YOUR GOAL » Note each line of the entries that includes "computer". Then copy those lines.

LISTED ENTRIES »
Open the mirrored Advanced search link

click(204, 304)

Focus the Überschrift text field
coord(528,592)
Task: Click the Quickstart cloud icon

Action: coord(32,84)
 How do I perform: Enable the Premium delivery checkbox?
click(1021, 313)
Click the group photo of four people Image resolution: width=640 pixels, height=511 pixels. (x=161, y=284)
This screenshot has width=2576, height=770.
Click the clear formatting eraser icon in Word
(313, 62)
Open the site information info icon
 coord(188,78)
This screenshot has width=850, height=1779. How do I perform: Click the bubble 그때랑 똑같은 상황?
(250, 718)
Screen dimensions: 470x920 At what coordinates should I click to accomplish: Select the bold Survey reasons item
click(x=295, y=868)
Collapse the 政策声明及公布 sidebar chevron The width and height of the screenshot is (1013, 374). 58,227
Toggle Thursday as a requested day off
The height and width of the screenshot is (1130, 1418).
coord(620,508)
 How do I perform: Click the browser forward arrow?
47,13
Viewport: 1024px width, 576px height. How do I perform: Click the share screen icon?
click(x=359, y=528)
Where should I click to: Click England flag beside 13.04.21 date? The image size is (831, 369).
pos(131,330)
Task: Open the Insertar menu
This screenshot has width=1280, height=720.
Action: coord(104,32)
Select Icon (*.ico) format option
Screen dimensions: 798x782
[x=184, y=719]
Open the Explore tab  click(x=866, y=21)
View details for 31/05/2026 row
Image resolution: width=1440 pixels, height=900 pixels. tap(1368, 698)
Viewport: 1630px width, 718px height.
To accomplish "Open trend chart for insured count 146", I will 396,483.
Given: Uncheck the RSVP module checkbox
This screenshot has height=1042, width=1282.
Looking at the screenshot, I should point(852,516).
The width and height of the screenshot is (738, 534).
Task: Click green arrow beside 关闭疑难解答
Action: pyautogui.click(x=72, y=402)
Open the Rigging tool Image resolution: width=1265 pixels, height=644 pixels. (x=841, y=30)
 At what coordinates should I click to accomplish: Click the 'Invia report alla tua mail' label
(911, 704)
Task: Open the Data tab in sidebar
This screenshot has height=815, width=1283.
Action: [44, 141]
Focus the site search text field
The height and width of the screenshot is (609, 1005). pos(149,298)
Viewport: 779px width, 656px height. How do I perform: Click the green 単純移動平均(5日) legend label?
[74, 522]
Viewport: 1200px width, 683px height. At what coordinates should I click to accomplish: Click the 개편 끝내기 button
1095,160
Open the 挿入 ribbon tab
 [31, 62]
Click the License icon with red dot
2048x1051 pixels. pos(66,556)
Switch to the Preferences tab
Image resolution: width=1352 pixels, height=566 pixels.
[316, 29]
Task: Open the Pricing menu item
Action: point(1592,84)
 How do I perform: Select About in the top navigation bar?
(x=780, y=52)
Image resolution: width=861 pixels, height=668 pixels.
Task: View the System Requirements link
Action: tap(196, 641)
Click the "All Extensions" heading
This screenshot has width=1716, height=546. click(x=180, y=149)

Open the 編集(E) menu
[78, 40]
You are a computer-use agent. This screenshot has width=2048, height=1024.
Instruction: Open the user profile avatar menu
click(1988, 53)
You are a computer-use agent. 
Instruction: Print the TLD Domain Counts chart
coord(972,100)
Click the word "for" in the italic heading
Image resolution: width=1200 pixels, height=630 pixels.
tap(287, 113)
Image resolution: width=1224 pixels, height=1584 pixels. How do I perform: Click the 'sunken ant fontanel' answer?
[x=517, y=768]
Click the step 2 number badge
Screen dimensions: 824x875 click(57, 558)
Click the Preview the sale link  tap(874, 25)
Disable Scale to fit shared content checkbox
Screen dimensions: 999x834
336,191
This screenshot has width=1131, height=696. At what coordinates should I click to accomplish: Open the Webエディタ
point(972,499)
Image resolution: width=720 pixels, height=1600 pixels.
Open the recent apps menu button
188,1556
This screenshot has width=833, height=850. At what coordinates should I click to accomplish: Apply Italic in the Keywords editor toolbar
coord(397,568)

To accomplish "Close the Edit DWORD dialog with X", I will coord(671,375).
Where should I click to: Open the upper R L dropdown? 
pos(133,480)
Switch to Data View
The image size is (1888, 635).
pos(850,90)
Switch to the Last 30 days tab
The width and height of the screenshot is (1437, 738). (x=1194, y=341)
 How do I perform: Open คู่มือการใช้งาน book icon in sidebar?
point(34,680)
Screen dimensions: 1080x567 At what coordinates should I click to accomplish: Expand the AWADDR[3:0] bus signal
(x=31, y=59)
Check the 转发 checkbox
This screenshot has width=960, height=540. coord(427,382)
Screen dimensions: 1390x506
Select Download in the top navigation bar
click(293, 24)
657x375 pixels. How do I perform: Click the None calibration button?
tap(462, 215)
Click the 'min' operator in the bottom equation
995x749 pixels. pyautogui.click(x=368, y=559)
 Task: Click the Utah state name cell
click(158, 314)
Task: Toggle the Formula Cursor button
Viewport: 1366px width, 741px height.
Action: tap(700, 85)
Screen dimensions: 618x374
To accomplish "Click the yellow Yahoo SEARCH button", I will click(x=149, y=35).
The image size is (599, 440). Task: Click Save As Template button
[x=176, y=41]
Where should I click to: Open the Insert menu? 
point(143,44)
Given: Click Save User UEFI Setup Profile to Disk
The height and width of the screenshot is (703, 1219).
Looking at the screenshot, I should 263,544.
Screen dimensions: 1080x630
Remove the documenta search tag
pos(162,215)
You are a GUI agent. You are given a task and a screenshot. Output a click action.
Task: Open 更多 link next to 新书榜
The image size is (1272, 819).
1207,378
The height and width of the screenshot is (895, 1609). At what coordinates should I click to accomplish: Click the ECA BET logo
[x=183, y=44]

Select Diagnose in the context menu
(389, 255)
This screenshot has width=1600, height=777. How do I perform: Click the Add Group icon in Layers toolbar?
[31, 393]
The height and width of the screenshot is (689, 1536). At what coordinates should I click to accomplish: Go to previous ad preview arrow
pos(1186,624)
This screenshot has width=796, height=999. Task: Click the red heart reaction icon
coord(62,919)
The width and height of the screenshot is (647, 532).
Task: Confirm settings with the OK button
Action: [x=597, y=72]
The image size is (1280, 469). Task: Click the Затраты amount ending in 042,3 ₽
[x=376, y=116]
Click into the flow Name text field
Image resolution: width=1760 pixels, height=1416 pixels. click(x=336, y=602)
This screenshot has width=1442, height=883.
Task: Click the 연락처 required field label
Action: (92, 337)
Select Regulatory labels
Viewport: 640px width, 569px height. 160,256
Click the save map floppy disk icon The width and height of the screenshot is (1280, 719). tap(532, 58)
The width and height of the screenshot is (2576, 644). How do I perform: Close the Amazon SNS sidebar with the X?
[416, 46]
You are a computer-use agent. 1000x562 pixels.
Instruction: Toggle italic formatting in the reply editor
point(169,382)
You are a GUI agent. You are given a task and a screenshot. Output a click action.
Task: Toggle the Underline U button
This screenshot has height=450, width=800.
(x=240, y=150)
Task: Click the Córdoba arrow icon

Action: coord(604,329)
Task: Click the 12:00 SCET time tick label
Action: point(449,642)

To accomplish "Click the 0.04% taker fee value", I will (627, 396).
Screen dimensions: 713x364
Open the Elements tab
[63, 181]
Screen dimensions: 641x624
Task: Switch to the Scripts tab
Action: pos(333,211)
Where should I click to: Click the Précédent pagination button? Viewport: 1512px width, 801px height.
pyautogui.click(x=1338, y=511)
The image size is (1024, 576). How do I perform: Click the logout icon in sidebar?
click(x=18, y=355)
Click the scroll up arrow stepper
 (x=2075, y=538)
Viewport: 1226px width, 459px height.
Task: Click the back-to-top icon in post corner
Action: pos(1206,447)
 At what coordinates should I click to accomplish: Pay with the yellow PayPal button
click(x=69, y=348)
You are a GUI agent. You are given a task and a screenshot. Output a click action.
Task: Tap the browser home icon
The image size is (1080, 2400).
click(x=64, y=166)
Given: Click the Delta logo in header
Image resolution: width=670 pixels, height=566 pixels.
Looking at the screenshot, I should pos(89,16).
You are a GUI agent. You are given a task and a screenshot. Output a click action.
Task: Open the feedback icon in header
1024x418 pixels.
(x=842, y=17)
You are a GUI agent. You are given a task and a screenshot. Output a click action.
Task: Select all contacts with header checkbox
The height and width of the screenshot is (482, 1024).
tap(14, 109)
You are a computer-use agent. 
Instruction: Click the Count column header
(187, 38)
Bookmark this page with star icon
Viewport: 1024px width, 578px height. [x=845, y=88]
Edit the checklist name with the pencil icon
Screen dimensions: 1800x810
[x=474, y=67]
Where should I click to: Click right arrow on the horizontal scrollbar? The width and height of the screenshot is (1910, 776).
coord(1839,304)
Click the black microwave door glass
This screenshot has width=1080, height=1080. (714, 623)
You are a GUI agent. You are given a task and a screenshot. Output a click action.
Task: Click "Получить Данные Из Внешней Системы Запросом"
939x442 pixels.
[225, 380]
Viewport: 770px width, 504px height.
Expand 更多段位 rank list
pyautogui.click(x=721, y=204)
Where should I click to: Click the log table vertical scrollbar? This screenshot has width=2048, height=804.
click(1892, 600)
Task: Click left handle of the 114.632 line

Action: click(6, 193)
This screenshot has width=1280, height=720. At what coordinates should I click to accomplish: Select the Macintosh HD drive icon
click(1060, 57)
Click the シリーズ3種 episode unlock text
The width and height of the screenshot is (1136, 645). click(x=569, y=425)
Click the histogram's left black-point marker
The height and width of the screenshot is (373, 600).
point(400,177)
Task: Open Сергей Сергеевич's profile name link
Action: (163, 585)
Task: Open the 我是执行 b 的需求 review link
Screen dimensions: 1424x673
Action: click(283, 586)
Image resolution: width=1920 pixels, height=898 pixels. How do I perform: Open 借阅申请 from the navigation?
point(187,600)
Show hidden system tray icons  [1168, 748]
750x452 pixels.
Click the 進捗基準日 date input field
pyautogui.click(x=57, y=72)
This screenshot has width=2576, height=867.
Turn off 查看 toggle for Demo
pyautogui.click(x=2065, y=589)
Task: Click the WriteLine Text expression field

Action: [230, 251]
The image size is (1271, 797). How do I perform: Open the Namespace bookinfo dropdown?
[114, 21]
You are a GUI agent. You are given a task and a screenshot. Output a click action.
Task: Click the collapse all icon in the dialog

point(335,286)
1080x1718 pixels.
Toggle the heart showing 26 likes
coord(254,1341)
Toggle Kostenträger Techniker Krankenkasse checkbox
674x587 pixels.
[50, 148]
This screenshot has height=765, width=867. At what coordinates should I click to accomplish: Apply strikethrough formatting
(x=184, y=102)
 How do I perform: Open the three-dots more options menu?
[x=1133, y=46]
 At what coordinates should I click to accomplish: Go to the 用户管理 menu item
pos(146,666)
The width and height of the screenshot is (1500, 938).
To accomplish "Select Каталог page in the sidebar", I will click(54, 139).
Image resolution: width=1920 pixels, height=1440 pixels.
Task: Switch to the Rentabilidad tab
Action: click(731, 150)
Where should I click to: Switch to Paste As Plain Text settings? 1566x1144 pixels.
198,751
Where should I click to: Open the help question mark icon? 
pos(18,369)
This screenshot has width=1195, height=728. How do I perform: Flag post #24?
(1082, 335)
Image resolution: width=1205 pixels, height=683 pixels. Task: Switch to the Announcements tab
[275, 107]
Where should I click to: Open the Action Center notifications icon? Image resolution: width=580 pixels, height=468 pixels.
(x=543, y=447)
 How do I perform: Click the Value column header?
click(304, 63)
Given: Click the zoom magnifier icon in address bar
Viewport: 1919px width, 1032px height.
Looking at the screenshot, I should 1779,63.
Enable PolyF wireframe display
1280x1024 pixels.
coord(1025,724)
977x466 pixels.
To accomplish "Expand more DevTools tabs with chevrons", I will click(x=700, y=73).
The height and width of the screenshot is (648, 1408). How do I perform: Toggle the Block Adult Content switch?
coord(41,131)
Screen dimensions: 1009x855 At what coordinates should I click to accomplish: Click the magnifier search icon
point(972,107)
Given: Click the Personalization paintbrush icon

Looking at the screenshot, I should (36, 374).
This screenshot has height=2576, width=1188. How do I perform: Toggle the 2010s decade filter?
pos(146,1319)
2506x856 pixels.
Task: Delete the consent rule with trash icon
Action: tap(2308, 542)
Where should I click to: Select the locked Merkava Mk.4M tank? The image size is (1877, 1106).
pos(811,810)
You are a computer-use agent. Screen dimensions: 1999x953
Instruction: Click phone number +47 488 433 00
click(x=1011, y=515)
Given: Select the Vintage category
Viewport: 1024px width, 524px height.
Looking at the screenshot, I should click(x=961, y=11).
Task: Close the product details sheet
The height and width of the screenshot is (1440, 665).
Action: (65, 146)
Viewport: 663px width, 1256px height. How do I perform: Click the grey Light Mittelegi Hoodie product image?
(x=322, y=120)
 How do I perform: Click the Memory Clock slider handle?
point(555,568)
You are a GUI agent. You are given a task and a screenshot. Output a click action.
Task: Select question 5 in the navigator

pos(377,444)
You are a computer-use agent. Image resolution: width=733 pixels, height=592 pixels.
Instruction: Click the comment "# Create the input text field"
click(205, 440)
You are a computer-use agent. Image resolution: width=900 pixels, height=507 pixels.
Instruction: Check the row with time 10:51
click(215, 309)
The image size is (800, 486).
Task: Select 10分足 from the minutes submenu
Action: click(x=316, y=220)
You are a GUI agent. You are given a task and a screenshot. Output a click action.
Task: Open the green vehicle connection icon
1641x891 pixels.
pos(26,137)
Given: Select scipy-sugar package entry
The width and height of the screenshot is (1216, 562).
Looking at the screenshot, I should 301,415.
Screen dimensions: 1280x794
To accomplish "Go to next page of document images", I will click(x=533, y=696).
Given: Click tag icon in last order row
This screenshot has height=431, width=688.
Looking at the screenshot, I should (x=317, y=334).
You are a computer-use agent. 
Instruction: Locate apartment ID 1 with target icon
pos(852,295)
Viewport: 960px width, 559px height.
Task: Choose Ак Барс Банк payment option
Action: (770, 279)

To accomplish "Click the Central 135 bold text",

SOLUTION FOR THIS TASK »
You are a computer-use agent. This screenshot has width=2048, height=1024.
You are a computer-use agent. 
You are a computer-use agent. 1000x562 pixels.
You are a computer-use agent. 
You are a computer-use agent. Screen dimensions: 1999x953
You are a computer-use agent. Image resolution: width=733 pixels, height=592 pixels.
You are a computer-use agent. Image resolution: width=900 pixels, height=507 pixels.
You are a computer-use agent. 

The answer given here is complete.